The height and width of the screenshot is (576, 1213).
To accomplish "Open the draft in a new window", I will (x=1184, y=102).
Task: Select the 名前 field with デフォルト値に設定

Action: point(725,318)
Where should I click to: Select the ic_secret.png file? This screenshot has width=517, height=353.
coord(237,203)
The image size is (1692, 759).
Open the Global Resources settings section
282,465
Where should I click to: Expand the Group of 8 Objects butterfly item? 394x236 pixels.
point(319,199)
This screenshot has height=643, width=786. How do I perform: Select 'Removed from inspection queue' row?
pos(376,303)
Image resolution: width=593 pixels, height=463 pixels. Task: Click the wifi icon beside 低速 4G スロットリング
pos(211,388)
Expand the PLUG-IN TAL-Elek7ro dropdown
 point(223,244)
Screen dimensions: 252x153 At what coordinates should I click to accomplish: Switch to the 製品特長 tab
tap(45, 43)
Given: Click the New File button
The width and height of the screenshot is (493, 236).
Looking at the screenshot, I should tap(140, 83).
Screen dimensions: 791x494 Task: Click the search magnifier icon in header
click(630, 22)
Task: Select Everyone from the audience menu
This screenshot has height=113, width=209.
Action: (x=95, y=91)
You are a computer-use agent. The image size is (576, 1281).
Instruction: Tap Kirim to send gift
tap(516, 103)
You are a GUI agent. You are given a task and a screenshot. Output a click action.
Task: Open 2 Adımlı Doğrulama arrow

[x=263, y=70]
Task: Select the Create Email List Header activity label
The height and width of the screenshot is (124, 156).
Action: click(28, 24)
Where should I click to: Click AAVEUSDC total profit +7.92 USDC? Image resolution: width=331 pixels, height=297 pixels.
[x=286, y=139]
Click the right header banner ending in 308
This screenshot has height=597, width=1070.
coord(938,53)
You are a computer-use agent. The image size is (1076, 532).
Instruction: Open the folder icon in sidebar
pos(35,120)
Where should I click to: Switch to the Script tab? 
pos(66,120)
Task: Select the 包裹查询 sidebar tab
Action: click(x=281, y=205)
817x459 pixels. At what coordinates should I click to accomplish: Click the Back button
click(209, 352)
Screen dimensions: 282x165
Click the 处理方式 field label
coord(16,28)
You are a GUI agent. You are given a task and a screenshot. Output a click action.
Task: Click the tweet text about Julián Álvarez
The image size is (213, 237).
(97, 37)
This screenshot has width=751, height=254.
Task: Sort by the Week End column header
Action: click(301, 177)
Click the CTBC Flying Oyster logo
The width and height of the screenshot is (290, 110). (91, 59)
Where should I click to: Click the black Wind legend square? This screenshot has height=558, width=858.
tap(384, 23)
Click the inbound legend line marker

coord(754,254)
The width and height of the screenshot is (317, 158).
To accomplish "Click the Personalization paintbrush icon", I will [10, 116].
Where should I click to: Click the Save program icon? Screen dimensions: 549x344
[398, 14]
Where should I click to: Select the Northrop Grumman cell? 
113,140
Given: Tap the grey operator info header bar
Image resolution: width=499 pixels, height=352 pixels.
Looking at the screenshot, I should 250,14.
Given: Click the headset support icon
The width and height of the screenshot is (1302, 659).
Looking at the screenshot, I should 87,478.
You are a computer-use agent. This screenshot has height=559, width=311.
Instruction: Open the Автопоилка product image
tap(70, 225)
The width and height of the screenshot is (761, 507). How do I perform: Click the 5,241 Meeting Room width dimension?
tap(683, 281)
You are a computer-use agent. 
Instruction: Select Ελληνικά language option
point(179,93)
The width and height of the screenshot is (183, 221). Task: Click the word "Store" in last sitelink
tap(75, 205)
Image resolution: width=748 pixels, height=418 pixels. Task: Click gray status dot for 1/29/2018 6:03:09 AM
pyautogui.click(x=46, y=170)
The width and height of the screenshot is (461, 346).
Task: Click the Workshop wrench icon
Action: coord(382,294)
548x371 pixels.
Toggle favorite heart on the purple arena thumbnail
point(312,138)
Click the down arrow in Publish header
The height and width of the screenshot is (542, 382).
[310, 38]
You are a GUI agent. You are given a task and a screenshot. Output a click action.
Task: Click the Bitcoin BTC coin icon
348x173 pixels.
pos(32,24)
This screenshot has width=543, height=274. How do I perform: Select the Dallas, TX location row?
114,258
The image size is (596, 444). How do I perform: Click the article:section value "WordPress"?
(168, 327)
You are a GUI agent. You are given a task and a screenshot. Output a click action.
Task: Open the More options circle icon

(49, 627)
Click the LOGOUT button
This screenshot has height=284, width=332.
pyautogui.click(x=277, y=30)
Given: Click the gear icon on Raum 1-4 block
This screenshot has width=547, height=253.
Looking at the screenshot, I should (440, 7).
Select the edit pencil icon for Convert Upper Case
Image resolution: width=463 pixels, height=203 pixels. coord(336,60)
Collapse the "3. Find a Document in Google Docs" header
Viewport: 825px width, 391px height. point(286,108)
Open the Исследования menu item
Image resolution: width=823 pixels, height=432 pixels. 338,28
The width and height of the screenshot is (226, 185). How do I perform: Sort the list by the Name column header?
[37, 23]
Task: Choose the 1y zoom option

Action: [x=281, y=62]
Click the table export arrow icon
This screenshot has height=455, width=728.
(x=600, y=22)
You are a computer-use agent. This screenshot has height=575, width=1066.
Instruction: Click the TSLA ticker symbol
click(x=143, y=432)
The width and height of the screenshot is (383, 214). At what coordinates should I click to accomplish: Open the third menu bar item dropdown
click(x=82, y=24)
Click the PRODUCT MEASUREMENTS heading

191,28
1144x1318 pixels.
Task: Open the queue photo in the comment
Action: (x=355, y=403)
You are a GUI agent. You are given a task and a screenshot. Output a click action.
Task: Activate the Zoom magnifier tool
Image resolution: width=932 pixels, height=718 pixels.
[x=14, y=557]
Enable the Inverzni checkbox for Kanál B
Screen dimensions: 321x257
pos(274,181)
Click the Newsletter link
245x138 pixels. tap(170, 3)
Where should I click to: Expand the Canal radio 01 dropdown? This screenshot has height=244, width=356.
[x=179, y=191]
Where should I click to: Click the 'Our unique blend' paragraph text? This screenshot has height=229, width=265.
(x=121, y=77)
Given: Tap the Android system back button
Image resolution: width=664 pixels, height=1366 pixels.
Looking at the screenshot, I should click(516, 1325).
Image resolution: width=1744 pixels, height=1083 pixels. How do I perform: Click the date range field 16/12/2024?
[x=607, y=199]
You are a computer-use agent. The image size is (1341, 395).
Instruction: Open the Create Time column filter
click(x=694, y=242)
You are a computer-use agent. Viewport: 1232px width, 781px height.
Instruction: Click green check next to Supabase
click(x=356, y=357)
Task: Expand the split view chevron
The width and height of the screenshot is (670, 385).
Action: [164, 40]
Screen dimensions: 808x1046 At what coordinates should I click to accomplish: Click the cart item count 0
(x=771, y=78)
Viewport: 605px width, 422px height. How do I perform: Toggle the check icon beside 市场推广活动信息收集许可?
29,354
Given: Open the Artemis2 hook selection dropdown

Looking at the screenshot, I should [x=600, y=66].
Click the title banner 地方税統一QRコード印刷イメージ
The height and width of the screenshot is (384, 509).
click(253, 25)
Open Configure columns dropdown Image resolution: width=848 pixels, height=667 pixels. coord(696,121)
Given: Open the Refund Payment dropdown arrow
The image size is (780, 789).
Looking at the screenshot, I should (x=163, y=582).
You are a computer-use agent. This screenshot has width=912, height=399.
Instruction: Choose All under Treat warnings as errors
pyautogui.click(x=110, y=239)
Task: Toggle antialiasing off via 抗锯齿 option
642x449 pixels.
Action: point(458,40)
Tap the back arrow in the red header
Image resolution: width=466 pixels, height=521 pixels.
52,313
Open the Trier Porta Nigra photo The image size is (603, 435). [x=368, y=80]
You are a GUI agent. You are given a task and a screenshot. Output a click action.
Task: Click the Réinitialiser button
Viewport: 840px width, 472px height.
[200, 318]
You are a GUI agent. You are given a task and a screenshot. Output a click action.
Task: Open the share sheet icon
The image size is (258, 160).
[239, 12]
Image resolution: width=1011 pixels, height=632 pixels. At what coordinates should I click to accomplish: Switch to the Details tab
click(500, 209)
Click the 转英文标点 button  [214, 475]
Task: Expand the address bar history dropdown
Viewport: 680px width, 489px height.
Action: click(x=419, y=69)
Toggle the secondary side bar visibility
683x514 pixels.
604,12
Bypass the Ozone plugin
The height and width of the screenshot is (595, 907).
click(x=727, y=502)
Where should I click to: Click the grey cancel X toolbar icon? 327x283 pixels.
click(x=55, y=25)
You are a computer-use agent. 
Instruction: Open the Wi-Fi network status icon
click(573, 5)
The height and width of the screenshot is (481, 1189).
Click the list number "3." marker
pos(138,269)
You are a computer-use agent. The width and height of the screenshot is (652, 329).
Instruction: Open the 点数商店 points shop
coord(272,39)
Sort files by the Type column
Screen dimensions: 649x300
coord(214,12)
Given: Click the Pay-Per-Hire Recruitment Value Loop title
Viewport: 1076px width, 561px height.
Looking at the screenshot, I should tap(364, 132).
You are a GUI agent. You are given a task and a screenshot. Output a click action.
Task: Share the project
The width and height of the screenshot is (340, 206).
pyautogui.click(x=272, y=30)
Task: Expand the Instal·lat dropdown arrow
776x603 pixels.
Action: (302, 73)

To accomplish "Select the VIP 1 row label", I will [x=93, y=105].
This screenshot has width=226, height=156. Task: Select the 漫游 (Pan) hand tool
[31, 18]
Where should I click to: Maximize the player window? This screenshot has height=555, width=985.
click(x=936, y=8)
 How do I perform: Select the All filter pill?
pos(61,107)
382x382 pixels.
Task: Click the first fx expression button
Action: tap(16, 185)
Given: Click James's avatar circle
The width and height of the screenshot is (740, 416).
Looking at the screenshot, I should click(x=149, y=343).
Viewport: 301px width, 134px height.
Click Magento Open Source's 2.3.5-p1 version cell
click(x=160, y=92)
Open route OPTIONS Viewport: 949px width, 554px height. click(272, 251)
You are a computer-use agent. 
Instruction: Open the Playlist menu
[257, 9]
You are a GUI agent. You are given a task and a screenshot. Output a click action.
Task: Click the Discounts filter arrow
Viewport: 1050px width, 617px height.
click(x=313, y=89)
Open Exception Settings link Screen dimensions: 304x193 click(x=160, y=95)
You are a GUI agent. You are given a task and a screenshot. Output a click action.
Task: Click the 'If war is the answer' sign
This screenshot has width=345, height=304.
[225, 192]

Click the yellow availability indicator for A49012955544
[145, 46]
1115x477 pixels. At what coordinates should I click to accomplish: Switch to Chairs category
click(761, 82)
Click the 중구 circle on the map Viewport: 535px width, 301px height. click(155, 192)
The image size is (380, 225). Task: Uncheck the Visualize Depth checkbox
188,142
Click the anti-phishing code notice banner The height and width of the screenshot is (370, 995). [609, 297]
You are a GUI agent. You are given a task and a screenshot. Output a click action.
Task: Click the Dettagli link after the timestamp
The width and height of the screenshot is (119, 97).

• • • •

Give the lines of the material above again, exactly, from its first line through the line that contains "Task: Select Everyone from the audience menu" and no further.

The height and width of the screenshot is (576, 1213).
To accomplish "Open the draft in a new window", I will (x=1184, y=102).
Task: Select the 名前 field with デフォルト値に設定

Action: point(725,318)
Where should I click to: Select the ic_secret.png file? This screenshot has width=517, height=353.
coord(237,203)
The image size is (1692, 759).
Open the Global Resources settings section
282,465
Where should I click to: Expand the Group of 8 Objects butterfly item? 394x236 pixels.
point(319,199)
This screenshot has height=643, width=786. How do I perform: Select 'Removed from inspection queue' row?
pos(376,303)
Image resolution: width=593 pixels, height=463 pixels. Task: Click the wifi icon beside 低速 4G スロットリング
pos(211,388)
Expand the PLUG-IN TAL-Elek7ro dropdown
 point(223,244)
Screen dimensions: 252x153 At what coordinates should I click to accomplish: Switch to the 製品特長 tab
tap(45, 43)
Given: Click the New File button
The width and height of the screenshot is (493, 236).
Looking at the screenshot, I should tap(140, 83).
Screen dimensions: 791x494 Task: Click the search magnifier icon in header
click(630, 22)
Task: Select Everyone from the audience menu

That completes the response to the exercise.